Exercise: Reproduce each of the following items word for word, with no changes.
++++ Exercise materials
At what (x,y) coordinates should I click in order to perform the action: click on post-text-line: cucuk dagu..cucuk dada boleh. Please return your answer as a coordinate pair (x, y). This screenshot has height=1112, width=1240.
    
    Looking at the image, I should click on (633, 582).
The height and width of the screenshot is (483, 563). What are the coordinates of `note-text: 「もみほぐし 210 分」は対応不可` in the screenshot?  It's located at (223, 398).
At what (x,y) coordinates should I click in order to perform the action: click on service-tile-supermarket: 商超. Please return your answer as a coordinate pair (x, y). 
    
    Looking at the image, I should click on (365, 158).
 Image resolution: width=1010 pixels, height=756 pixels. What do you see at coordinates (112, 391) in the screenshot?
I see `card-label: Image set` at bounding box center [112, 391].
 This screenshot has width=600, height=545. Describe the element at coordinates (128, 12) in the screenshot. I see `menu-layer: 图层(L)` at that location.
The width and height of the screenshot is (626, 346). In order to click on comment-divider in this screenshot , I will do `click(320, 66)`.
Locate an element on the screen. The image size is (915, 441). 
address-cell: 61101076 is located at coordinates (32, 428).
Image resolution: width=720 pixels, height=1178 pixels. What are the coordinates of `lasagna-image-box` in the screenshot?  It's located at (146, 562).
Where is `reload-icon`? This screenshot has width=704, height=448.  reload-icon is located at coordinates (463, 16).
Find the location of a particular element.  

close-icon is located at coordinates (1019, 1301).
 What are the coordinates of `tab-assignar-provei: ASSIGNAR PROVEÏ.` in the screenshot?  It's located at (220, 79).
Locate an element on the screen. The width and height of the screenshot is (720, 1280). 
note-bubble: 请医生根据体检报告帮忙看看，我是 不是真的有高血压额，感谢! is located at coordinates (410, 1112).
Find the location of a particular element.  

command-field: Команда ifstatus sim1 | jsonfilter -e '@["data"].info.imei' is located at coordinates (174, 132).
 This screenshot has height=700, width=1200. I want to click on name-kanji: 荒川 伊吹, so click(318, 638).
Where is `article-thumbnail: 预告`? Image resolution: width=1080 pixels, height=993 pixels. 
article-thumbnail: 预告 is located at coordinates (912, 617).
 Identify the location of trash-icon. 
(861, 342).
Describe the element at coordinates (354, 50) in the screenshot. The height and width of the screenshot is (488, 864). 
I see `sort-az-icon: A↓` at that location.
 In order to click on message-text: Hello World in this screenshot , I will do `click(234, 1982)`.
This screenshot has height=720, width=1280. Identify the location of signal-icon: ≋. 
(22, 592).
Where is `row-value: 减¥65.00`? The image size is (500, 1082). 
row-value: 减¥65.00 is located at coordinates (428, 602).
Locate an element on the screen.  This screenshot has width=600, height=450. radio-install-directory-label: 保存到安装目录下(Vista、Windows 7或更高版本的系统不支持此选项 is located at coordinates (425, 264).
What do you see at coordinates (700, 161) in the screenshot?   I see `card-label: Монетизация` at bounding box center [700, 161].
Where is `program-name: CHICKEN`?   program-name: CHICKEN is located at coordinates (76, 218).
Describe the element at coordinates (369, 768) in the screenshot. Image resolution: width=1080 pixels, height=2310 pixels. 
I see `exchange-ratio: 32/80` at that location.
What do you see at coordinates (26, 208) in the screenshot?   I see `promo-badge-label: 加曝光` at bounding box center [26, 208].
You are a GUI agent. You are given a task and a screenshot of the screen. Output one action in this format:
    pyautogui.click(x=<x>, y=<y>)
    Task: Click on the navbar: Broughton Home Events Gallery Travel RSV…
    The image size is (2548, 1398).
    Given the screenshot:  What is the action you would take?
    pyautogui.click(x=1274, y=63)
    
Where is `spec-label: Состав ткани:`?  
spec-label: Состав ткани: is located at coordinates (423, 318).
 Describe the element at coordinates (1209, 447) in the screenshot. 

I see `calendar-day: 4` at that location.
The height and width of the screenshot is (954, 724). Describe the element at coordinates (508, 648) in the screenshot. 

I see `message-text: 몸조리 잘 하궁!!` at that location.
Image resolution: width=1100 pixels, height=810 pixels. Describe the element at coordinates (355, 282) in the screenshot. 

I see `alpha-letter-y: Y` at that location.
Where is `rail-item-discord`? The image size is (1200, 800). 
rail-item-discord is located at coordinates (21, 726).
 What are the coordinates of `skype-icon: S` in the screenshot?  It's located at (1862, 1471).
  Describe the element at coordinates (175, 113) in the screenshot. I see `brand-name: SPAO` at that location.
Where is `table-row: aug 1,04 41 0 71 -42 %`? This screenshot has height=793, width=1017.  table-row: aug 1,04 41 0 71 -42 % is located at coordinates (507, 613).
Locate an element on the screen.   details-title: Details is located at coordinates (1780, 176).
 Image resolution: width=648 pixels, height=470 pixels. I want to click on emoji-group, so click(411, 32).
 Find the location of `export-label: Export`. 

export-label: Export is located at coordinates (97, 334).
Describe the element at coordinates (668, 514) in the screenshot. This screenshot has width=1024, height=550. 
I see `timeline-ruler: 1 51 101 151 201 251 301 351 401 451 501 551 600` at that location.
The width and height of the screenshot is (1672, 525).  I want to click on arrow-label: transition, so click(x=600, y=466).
++++++++
Response to this exercise:
At what (x,y) coordinates should I click in order to perform the action: click on post-text-line: cucuk dagu..cucuk dada boleh. Please return your answer as a coordinate pair (x, y). This screenshot has height=1112, width=1240.
    
    Looking at the image, I should click on (633, 582).
The height and width of the screenshot is (483, 563). What are the coordinates of `note-text: 「もみほぐし 210 分」は対応不可` in the screenshot?  It's located at (223, 398).
At what (x,y) coordinates should I click in order to perform the action: click on service-tile-supermarket: 商超. Please return your answer as a coordinate pair (x, y). 
    
    Looking at the image, I should click on (365, 158).
 Image resolution: width=1010 pixels, height=756 pixels. What do you see at coordinates (112, 391) in the screenshot?
I see `card-label: Image set` at bounding box center [112, 391].
 This screenshot has width=600, height=545. Describe the element at coordinates (128, 12) in the screenshot. I see `menu-layer: 图层(L)` at that location.
The width and height of the screenshot is (626, 346). In order to click on comment-divider in this screenshot , I will do `click(320, 66)`.
Locate an element on the screen. The image size is (915, 441). 
address-cell: 61101076 is located at coordinates (32, 428).
Image resolution: width=720 pixels, height=1178 pixels. What are the coordinates of `lasagna-image-box` in the screenshot?  It's located at (146, 562).
Where is `reload-icon`? This screenshot has width=704, height=448.  reload-icon is located at coordinates (463, 16).
Find the location of a particular element.  

close-icon is located at coordinates (1019, 1301).
 What are the coordinates of `tab-assignar-provei: ASSIGNAR PROVEÏ.` in the screenshot?  It's located at (220, 79).
Locate an element on the screen. The width and height of the screenshot is (720, 1280). 
note-bubble: 请医生根据体检报告帮忙看看，我是 不是真的有高血压额，感谢! is located at coordinates (410, 1112).
Find the location of a particular element.  

command-field: Команда ifstatus sim1 | jsonfilter -e '@["data"].info.imei' is located at coordinates (174, 132).
 This screenshot has height=700, width=1200. I want to click on name-kanji: 荒川 伊吹, so click(318, 638).
Where is `article-thumbnail: 预告`? Image resolution: width=1080 pixels, height=993 pixels. 
article-thumbnail: 预告 is located at coordinates (912, 617).
 Identify the location of trash-icon. 
(861, 342).
Describe the element at coordinates (354, 50) in the screenshot. The height and width of the screenshot is (488, 864). 
I see `sort-az-icon: A↓` at that location.
 In order to click on message-text: Hello World in this screenshot , I will do `click(234, 1982)`.
This screenshot has height=720, width=1280. Identify the location of signal-icon: ≋. 
(22, 592).
Where is `row-value: 减¥65.00`? The image size is (500, 1082). 
row-value: 减¥65.00 is located at coordinates (428, 602).
Locate an element on the screen.  This screenshot has width=600, height=450. radio-install-directory-label: 保存到安装目录下(Vista、Windows 7或更高版本的系统不支持此选项 is located at coordinates (425, 264).
What do you see at coordinates (700, 161) in the screenshot?   I see `card-label: Монетизация` at bounding box center [700, 161].
Where is `program-name: CHICKEN`?   program-name: CHICKEN is located at coordinates (76, 218).
Describe the element at coordinates (369, 768) in the screenshot. Image resolution: width=1080 pixels, height=2310 pixels. 
I see `exchange-ratio: 32/80` at that location.
What do you see at coordinates (26, 208) in the screenshot?   I see `promo-badge-label: 加曝光` at bounding box center [26, 208].
You are a GUI agent. You are given a task and a screenshot of the screen. Output one action in this format:
    pyautogui.click(x=<x>, y=<y>)
    Task: Click on the navbar: Broughton Home Events Gallery Travel RSV…
    The image size is (2548, 1398).
    Given the screenshot:  What is the action you would take?
    pyautogui.click(x=1274, y=63)
    
Where is `spec-label: Состав ткани:`?  
spec-label: Состав ткани: is located at coordinates (423, 318).
 Describe the element at coordinates (1209, 447) in the screenshot. 

I see `calendar-day: 4` at that location.
The height and width of the screenshot is (954, 724). Describe the element at coordinates (508, 648) in the screenshot. 

I see `message-text: 몸조리 잘 하궁!!` at that location.
Image resolution: width=1100 pixels, height=810 pixels. Describe the element at coordinates (355, 282) in the screenshot. 

I see `alpha-letter-y: Y` at that location.
Where is `rail-item-discord`? The image size is (1200, 800). 
rail-item-discord is located at coordinates (21, 726).
 What are the coordinates of `skype-icon: S` in the screenshot?  It's located at (1862, 1471).
  Describe the element at coordinates (175, 113) in the screenshot. I see `brand-name: SPAO` at that location.
Where is `table-row: aug 1,04 41 0 71 -42 %`? This screenshot has height=793, width=1017.  table-row: aug 1,04 41 0 71 -42 % is located at coordinates (507, 613).
Locate an element on the screen.   details-title: Details is located at coordinates (1780, 176).
 Image resolution: width=648 pixels, height=470 pixels. I want to click on emoji-group, so click(411, 32).
 Find the location of `export-label: Export`. 

export-label: Export is located at coordinates (97, 334).
Describe the element at coordinates (668, 514) in the screenshot. This screenshot has width=1024, height=550. 
I see `timeline-ruler: 1 51 101 151 201 251 301 351 401 451 501 551 600` at that location.
The width and height of the screenshot is (1672, 525).  I want to click on arrow-label: transition, so click(x=600, y=466).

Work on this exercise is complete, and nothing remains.